* **Exercise task 1**
From the notebook excerpt, list every df3 column that the code sets to an empty string ('') when it first creates it.
* **Exercise task 2**
Please decide whether each statement agrees with the notebook excerpt. Give yes or no and quote the words that settle it: (a) The code imports the operator module. (b) The column LQ2 starts out as an empty string. (c) Counting every cluster that holds the targeted business would drown the signal with the noise.
* **Exercise task 3**
Copy out the notebook excerpt between "topCatNum =pom.name[pom.categories == topBusCat].count()" and "ans=getCategoryStats(pom,Rcat)", inclusive.

* **Document text**
====

Next step is to determine the top four businesses in each category and get LQ of targeted category for each cluster.  
# In[15]:


df3=pd.DataFrame(df.cluster.unique())
df3['BusNum']=0
df3['topBusCat']=''
df3['topCatNum']=0
df3['LQmax']=0
df3['cat1']=''
df3['LQ2']=0
df3['cat1num']=0
df3['cat2']=''
df3['LQ3']=0
df3['cat2num']=0
df3['cat3']=''
df3['LQ4']=0
df3['cat3num']=0
df3['targetLQ']=0
df3 = df3.rename(columns={0: 'cluster'})


# In[16]:


import operator
for c in clustersDF.cluster.unique():
    pom = clustersDF[clustersDF.cluster == c]
    large = pom.LQ.max()
    topBus = pom.name.ix[pom.LQ == large].values[0]
    topBusCat = pom.categories.ix[(pom.name == topBus) & (pom.LQ == large)].values[0]
    df3.topBusCat.loc[df3.cluster == c] = topBusCat
    df3.LQmax.loc[df3.cluster == c]=large
    bNum=pom.name.unique()
    df3.BusNum.loc[df3.cluster == c]=len(bNum)
    topCatStart=[]
    topCat = getTopCategories(topBusCat, topCatStart, pom)
    topCatNum =pom.name[pom.categories == topBusCat].count()
    df3.topCatNum.loc[df3.cluster ==c]=topCatNum
    df3.targetLQ.loc[df3.cluster ==c]=pom.LQ[(pom.categories == targetCategory) & (pom.name != topBus)].max()
    cat = pom.categories.unique()
    Rcat = cat[np.argwhere(np.in1d(cat,np.intersect1d(cat,topCat))==False)]
    if len(Rcat)>0:
        ans=getCategoryStats(pom,Rcat)
        df3.cat1.loc[df3.cluster == c] = ans[1]
        df3.cat1num.loc[df3.cluster == c] = ans[2]
        df3.LQ2[df3.cluster == c] = ans[0]
        topCate = getTopCategories(ans[1], topCat, pom)
        Rcat1 = cat[np.argwhere(np.in1d(cat,np.intersect1d(cat,topCate))==False)]
        if len(Rcat1)>0:
            ans2=getCategoryStats(pom,Rcat1)
            df3.cat2.loc[df3.cluster == c] = ans2[1]
            df3.cat2num.loc[df3.cluster == c] = ans2[2]
            df3.LQ3[df3.cluster == c] = ans2[0]
            topCateg = getTopCategories(ans2[1], topCate, pom)
            Rcat2 = cat[np.argwhere(np.in1d(cat,np.intersect1d(cat,topCateg))==False)]
            if len(Rcat2)>0:
                ans3=getCategoryStats(pom,Rcat2)
                df3.cat3.loc[df3.cluster == c] = ans3[1]
                df3.cat3num.loc[df3.cluster == c] = ans3[2]
                df3.LQ4[df3.cluster == c] = ans3[0]
df3.head(5)        


# Let us determine is our category in one of the 4 four here. If it is, then we can proceed with the analysis. 

# In[17]:


allCatIndf3=df3.topBusCat.unique().tolist()+df3.cat1.unique().tolist()+df3.cat2.unique().tolist()+df3.cat3.unique().tolist()
uniqCatDF3= set(allCatIndf3)
if targetCategory in df.categories.unique():
    print 'yeah'


# The goal is to find business that preform well. When business is in one off the four most popular in the cluster, it si more probable that I will find a positive influence in that cluster. Taking all clusters with targeted business in consideration will drown the signal with the noise.

====

* **Source excerpt**
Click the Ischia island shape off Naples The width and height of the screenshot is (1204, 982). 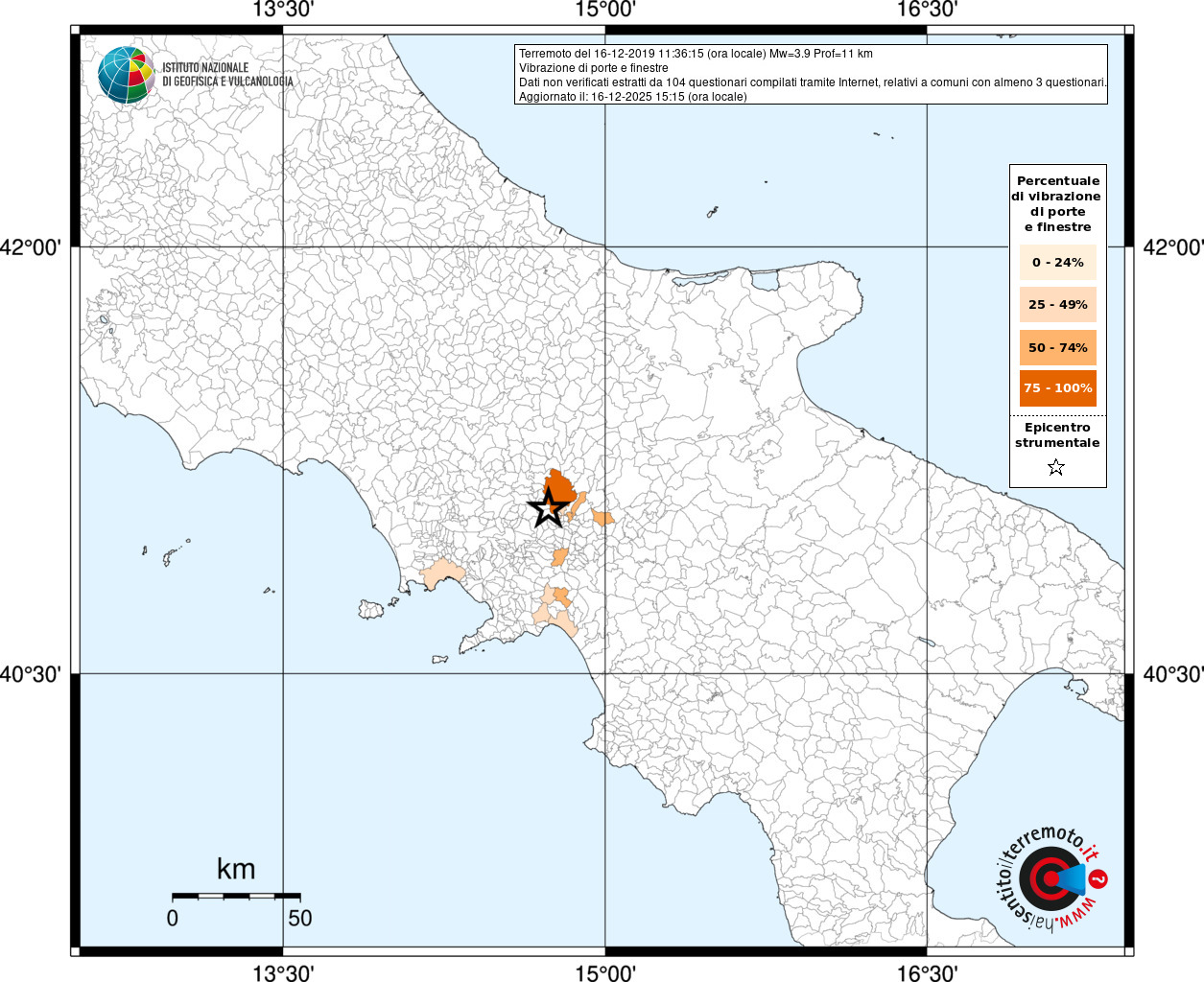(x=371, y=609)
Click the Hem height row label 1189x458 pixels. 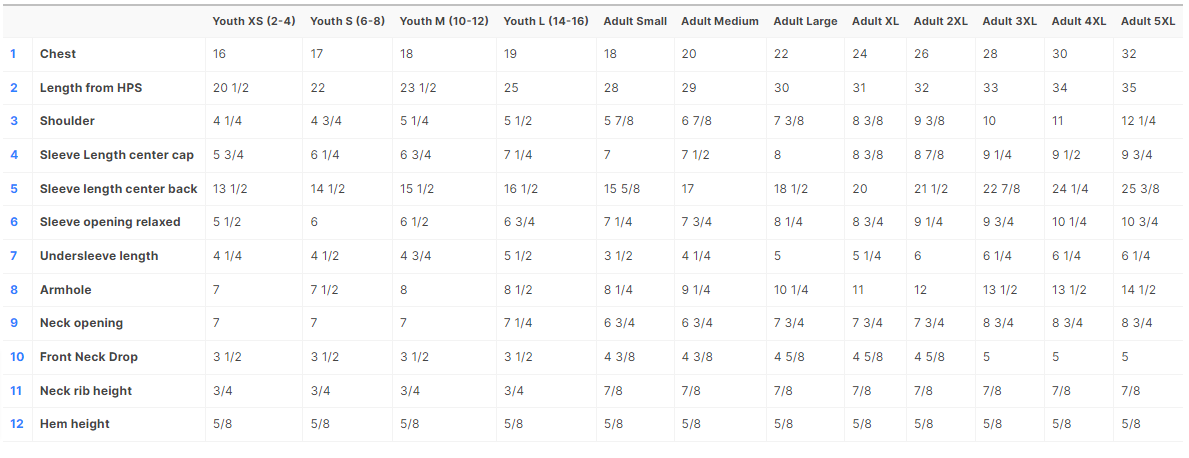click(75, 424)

====

* **Exercise answer 1**
topBusCat
cat1
cat2
cat3

* **Exercise answer 2**
(a) Yes: "import operator"
(b) No: "df3['LQ2']=0"
(c) Yes: "Taking all clusters with targeted business in consideration will drown the signal with the noise."

* **Exercise answer 3**
topCatNum =pom.name[pom.categories == topBusCat].count()
    df3.topCatNum.loc[df3.cluster ==c]=topCatNum
    df3.targetLQ.loc[df3.cluster ==c]=pom.LQ[(pom.categories == targetCategory) & (pom.name != topBus)].max()
    cat = pom.categories.unique()
    Rcat = cat[np.argwhere(np.in1d(cat,np.intersect1d(cat,topCat))==False)]
    if len(Rcat)>0:
        ans=getCategoryStats(pom,Rcat)